DATA PROVIDED.
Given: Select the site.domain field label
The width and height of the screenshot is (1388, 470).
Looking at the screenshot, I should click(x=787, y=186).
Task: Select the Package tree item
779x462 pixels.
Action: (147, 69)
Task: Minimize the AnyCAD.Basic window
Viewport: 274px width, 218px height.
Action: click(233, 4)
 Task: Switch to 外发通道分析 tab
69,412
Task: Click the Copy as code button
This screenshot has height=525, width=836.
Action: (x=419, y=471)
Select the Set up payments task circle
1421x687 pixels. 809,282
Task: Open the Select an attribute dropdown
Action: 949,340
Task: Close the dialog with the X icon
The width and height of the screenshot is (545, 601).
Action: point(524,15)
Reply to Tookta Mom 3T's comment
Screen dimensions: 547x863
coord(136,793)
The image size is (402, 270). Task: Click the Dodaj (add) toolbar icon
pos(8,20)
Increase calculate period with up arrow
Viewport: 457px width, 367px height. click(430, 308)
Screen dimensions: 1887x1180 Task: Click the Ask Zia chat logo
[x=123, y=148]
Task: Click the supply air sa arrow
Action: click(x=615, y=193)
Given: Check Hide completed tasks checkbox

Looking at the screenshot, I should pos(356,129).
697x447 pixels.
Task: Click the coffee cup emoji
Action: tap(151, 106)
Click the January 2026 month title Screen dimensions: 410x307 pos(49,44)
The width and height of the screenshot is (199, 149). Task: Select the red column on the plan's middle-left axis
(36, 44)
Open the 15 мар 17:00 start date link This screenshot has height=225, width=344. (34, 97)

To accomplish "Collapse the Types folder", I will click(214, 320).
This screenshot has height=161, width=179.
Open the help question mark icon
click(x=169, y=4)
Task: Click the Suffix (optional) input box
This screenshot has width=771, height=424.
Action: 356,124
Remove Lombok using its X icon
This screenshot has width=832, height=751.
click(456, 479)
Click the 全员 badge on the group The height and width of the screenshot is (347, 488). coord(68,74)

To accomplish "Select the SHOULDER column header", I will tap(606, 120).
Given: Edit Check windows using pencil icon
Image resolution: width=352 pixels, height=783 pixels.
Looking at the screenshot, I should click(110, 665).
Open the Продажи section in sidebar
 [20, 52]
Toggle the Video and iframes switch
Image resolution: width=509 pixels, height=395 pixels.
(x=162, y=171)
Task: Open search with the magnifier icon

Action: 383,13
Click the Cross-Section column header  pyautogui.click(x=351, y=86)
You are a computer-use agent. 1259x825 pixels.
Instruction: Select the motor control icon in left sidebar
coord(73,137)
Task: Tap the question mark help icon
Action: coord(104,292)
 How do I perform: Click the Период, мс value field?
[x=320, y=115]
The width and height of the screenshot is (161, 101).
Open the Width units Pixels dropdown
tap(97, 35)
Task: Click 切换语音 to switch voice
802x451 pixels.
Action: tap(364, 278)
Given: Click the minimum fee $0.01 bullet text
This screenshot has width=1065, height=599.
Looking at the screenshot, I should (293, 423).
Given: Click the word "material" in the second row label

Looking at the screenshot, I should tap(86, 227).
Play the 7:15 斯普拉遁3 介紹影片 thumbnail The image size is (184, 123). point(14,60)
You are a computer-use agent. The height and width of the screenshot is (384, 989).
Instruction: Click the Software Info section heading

THE TASK.
The records need to be set down again without a single difference.

PROBLEM SOLUTION.
Given: Select the site.domain field label
The width and height of the screenshot is (1388, 470).
Looking at the screenshot, I should click(x=787, y=186).
Task: Select the Package tree item
779x462 pixels.
Action: (147, 69)
Task: Minimize the AnyCAD.Basic window
Viewport: 274px width, 218px height.
Action: click(233, 4)
 Task: Switch to 外发通道分析 tab
69,412
Task: Click the Copy as code button
This screenshot has height=525, width=836.
Action: (x=419, y=471)
Select the Set up payments task circle
1421x687 pixels. 809,282
Task: Open the Select an attribute dropdown
Action: 949,340
Task: Close the dialog with the X icon
The width and height of the screenshot is (545, 601).
Action: point(524,15)
Reply to Tookta Mom 3T's comment
Screen dimensions: 547x863
coord(136,793)
The image size is (402, 270). Task: Click the Dodaj (add) toolbar icon
pos(8,20)
Increase calculate period with up arrow
Viewport: 457px width, 367px height. click(430, 308)
Screen dimensions: 1887x1180 Task: Click the Ask Zia chat logo
[x=123, y=148]
Task: Click the supply air sa arrow
Action: click(x=615, y=193)
Given: Check Hide completed tasks checkbox

Looking at the screenshot, I should pos(356,129).
697x447 pixels.
Task: Click the coffee cup emoji
Action: tap(151, 106)
Click the January 2026 month title Screen dimensions: 410x307 pos(49,44)
The width and height of the screenshot is (199, 149). Task: Select the red column on the plan's middle-left axis
(36, 44)
Open the 15 мар 17:00 start date link This screenshot has height=225, width=344. (34, 97)

To accomplish "Collapse the Types folder", I will click(214, 320).
This screenshot has height=161, width=179.
Open the help question mark icon
click(x=169, y=4)
Task: Click the Suffix (optional) input box
This screenshot has width=771, height=424.
Action: 356,124
Remove Lombok using its X icon
This screenshot has width=832, height=751.
click(456, 479)
Click the 全员 badge on the group The height and width of the screenshot is (347, 488). coord(68,74)

To accomplish "Select the SHOULDER column header", I will tap(606, 120).
Given: Edit Check windows using pencil icon
Image resolution: width=352 pixels, height=783 pixels.
Looking at the screenshot, I should click(110, 665).
Open the Продажи section in sidebar
 [20, 52]
Toggle the Video and iframes switch
Image resolution: width=509 pixels, height=395 pixels.
(x=162, y=171)
Task: Open search with the magnifier icon

Action: 383,13
Click the Cross-Section column header  pyautogui.click(x=351, y=86)
You are a computer-use agent. 1259x825 pixels.
Instruction: Select the motor control icon in left sidebar
coord(73,137)
Task: Tap the question mark help icon
Action: coord(104,292)
 How do I perform: Click the Период, мс value field?
[x=320, y=115]
The width and height of the screenshot is (161, 101).
Open the Width units Pixels dropdown
tap(97, 35)
Task: Click 切换语音 to switch voice
802x451 pixels.
Action: tap(364, 278)
Given: Click the minimum fee $0.01 bullet text
This screenshot has width=1065, height=599.
Looking at the screenshot, I should (293, 423).
Given: Click the word "material" in the second row label

Looking at the screenshot, I should tap(86, 227).
Play the 7:15 斯普拉遁3 介紹影片 thumbnail The image size is (184, 123). point(14,60)
You are a computer-use agent. The height and width of the screenshot is (384, 989).
Instruction: Click the Software Info section heading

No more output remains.